You ever come across a vintage San Francisco photograph that gives you gasps, goosebumps and throbs of nostalgic fascination? There will be an entire gallery of photographs like that at the upcoming exhibit “Fifty Years of San Francisco Street Photography, 1965-2015”, opening Thursday, May 14 at the Mark Wolfe Contemporary Art Gallery with a reception from 5:30-8 p.m. Many of these images by longtime local photogs Ted Pushinsky and Maury Edelstein have never been seen before publicly, but SFist has a little sneak preview of a few of them. The whole exhibition will be packed with pictures that will have you historically immersed, candy flipping on nostalgia, and saying ‘Oh my god, that’s what that used to be?’
Readers familiar with SFist’s Photo du Jour series are likely fans of Troy Holden, one of the leading street photographers in SF who helped curate the exhibit. Holden is one of our greatest street photographers, but Maury Edelstein and Ted Pushinsky are the elder statesmen of the craft. “One photographer is 84 and has been shooting Chinatown, Financial District, and Union Square for 50 years in color,” Holden told SFist. “The other photographer is 68 and has been shooting the Mission District and South of Market for 40 years in black and white. The photographers had never met before this event.”
Many of the photos show the seedy underbelly of San Francisco over the decades — Financial District shoeshine guys in the 1980s, Chinatown butchers covered in animal blood, and candid street shots of strippers taking cigarette breaks. But Edelstein’s work occasionally captured some famous people, like the SF Twins Marian and Vivian Brown and singer Tony Bennett.
Edelstein recalls the chance encounter that led to getting the Tony Bennett shot. “I was at the Helmsley,” he told SFist. “They always played Frank Sinatra in the lobby. I love Frank Sinatra, and I told the concierge, ‘I love Frank Sinatra but what about Tony Bennett?’ He said ‘That’s a good idea. I’ll check with the management’. I walked out of hotel and there’s Tony Bennett.”
Image: Ted Pushinsky, “Fifty Years of San Francisco Street Photography, 1965-2015”
Another celebrity featured in Ted Pushinsky’s work is legendary stripper Carol Doda, who coincidentally was acquitted 50 years ago today after her arrest for topless dancing. “I have a nice shot of Carol Doda being lowered onstage on the piano that will be in the show,” Pushinsky said. (Doda’s famous breasts are fully on display in the shot.) “At that time, I was working for a lot dance groups in the city.
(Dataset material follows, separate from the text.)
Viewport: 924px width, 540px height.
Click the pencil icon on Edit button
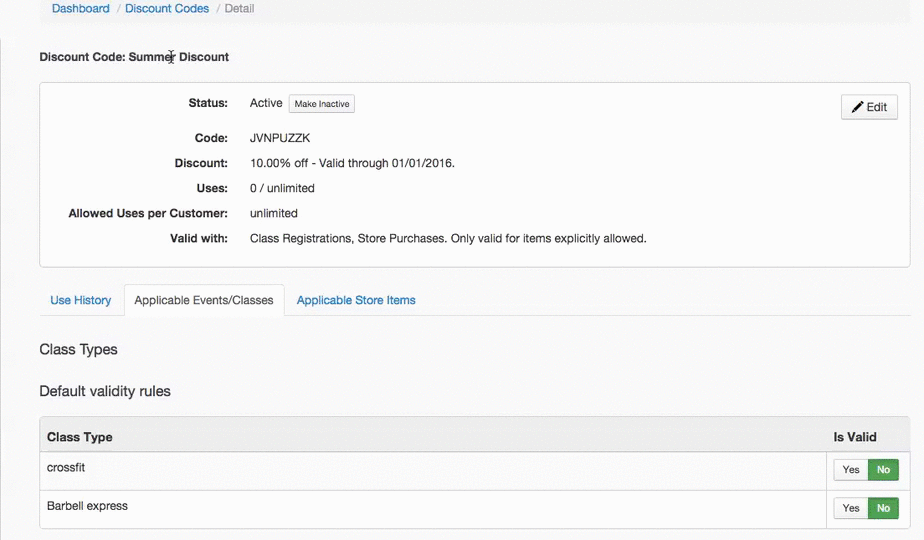(857, 107)
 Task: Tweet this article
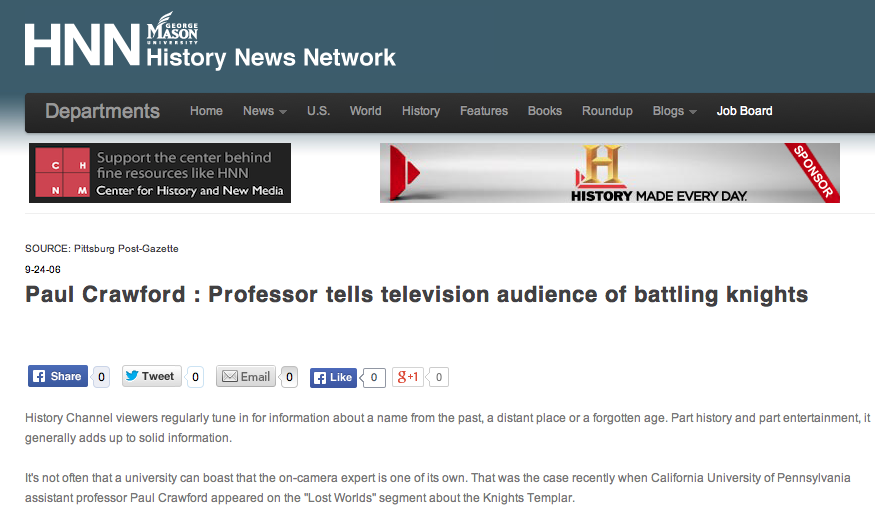pyautogui.click(x=151, y=377)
A lot of the women that were modern dancers, jazz dancers — several of them would get work in the topless clubs. That’s how they would make their living. I knew a lot of the women and I came in as friends and family. They had no ban on taking pictures.”
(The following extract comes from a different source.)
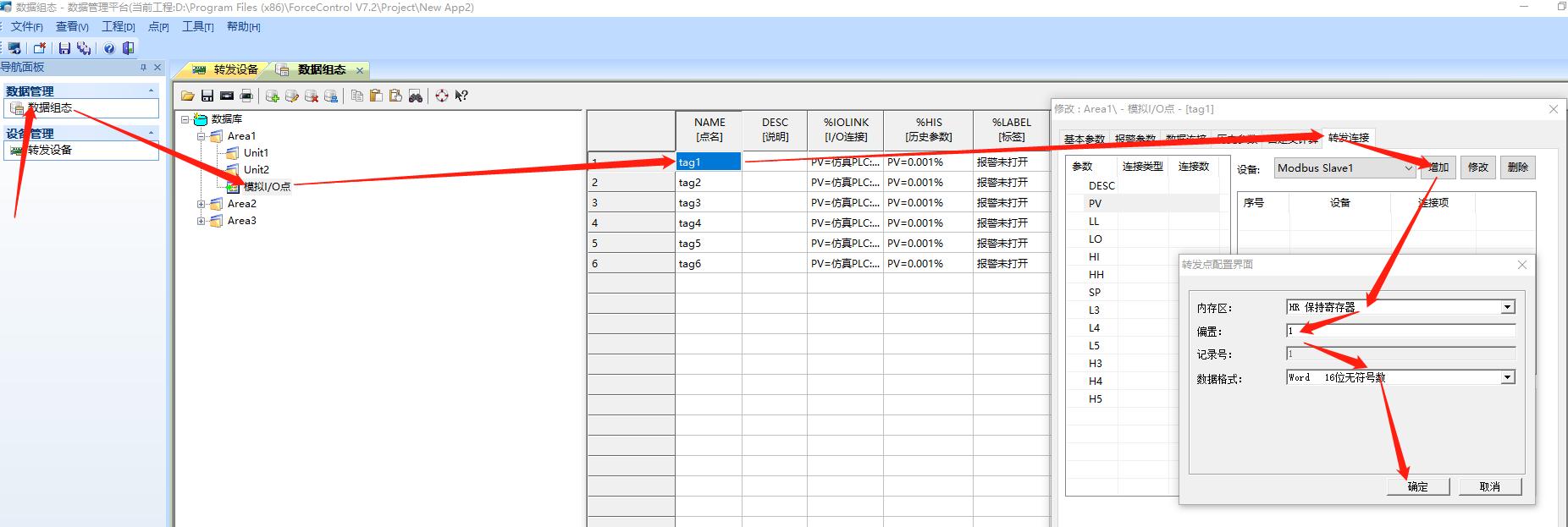This screenshot has height=527, width=1568.
Task: Switch to the 转发设备 document tab
Action: pos(226,70)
One of the most stunning aspects of this exhibit is its reflection of the enormous and disruptive cultural changes the city has experienced over the last 50 years. But paradoxically, the exhibit also shows that San Francisco’s underbelly hasn’t changed much at all. These cultural changes also show in the technology used to take the photos.
Image: Maury Edelstein, “Fifty Years of San Francisco Street Photography, 1965-2015”
“For the last 7 years or so, I’ve been shooting with a digital camera and I’m going to have that in the show as well as some photographs that go back close to 40 years,” Pushinsky said. “So it should be interesting to see those on the wall at the same time. I haven’t done that before.”
Mixing black & white and color photography and depicting an incomparable cast of real-life hustlers, carnies and sailors on leave, ““Fifty Years of San Francisco Street Photography” is a must-see exhibit for both history nerds and photography nerds. The opening reception is May 14, and the show remains on display Tuesdays-Saturdays through June 26 at the Wolfe Contemporary Gallery.